## Challenge A
From the geopolymer passage, list the three factors it says can affect the mechanical properties of the resulting geopolymer.

The preparation conditions, type of raw source materials, and type of alkaline activated elements all can affect the mechanical properties of resulted geopolymer which can determine its specific application [4].

 Raw materials obtained from the nature to produce aluminum and silicate can provide an economical way in industry. One of the best aluminum silicate sources is the metakaolin, which positively reacts with alkaline material and can be obtained easily from nature by calcining kaolin at a temperature from 750-800 °C to form amorphous to semicrystalline material [7].  

 The amount of compressive strength of geopolymer cement can be influenced by its chemical composition (SiO2/Al2O3, R2O/Al2O3, H2O/M2O (R denotes Na or K) [8].   

Geopolymer's alkaline oxide (R) ratio to Al2O3 (R2O/Al2O3) were suggested to be around (1-1.2). This value seemed to be reasonable because the value of R+ cations provide the positive charge that stabilizes the negative charge came from Al3+ in tetrahedral sites, leading to geopolymer formation [9, 10].

The effect of mixed alkali geopolymer on compressive strength instead of one type pure alkaline was studied by researchers like Duxson et al. (2007) who observed that the use of mixed alkali of Na and K in geopolymer synthesis with Si/Al≥1.90 can increase the compressive strengths compared with geopolymer specimens contain Na or K, the later specimens decrease strength notably [11, 12]. The compressive strength of geopolymer is time dependent property due to it increased with time increased [12]. The geopolymer made of mixed-alkali (Na and K) with high Si/Al ratio showed rise in its compressive strength after one to four weeks [10, 11].

## Information shown
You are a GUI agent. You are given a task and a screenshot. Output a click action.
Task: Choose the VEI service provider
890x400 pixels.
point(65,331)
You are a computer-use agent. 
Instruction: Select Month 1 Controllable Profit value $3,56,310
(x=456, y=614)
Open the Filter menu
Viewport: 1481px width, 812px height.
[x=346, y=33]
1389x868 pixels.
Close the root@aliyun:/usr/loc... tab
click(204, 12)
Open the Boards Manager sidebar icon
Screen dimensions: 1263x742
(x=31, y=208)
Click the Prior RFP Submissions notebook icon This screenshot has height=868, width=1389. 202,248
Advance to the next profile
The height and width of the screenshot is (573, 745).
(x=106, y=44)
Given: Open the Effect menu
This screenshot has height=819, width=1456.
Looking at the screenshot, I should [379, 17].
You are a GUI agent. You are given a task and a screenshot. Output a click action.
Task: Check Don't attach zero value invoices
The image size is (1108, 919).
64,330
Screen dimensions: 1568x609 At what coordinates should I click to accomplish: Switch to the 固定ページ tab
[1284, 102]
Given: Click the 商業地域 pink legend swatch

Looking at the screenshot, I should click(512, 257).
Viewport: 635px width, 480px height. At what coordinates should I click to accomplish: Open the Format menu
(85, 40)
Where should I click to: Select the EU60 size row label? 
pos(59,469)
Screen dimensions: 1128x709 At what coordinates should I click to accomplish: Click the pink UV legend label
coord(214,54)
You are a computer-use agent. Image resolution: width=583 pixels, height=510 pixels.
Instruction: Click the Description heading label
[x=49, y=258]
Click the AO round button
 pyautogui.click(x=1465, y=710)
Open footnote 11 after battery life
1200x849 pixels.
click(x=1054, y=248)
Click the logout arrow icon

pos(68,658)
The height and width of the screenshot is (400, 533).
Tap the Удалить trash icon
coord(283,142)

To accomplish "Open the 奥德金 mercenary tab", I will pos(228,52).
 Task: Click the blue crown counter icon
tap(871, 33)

## Challenge B
Rewrite the records from the line containing "Screen dimensions: 1568x609" down to the end of the records, replacing "accomplish" with "complete" and leaving everything else unchanged.

## Exercise result A
- Preparation conditions
- Type of raw source materials
- Type of alkaline activated elements

## Exercise result B
Screen dimensions: 1568x609 At what coordinates should I click to complete: Switch to the 固定ページ tab
[1284, 102]
Given: Click the 商業地域 pink legend swatch

Looking at the screenshot, I should click(512, 257).
Viewport: 635px width, 480px height. At what coordinates should I click to complete: Open the Format menu
(85, 40)
Where should I click to: Select the EU60 size row label? 
pos(59,469)
Screen dimensions: 1128x709 At what coordinates should I click to complete: Click the pink UV legend label
coord(214,54)
You are a computer-use agent. Image resolution: width=583 pixels, height=510 pixels.
Instruction: Click the Description heading label
[x=49, y=258]
Click the AO round button
 pyautogui.click(x=1465, y=710)
Open footnote 11 after battery life
1200x849 pixels.
click(x=1054, y=248)
Click the logout arrow icon

pos(68,658)
The height and width of the screenshot is (400, 533).
Tap the Удалить trash icon
coord(283,142)

To complete "Open the 奥德金 mercenary tab", I will pos(228,52).
 Task: Click the blue crown counter icon
tap(871, 33)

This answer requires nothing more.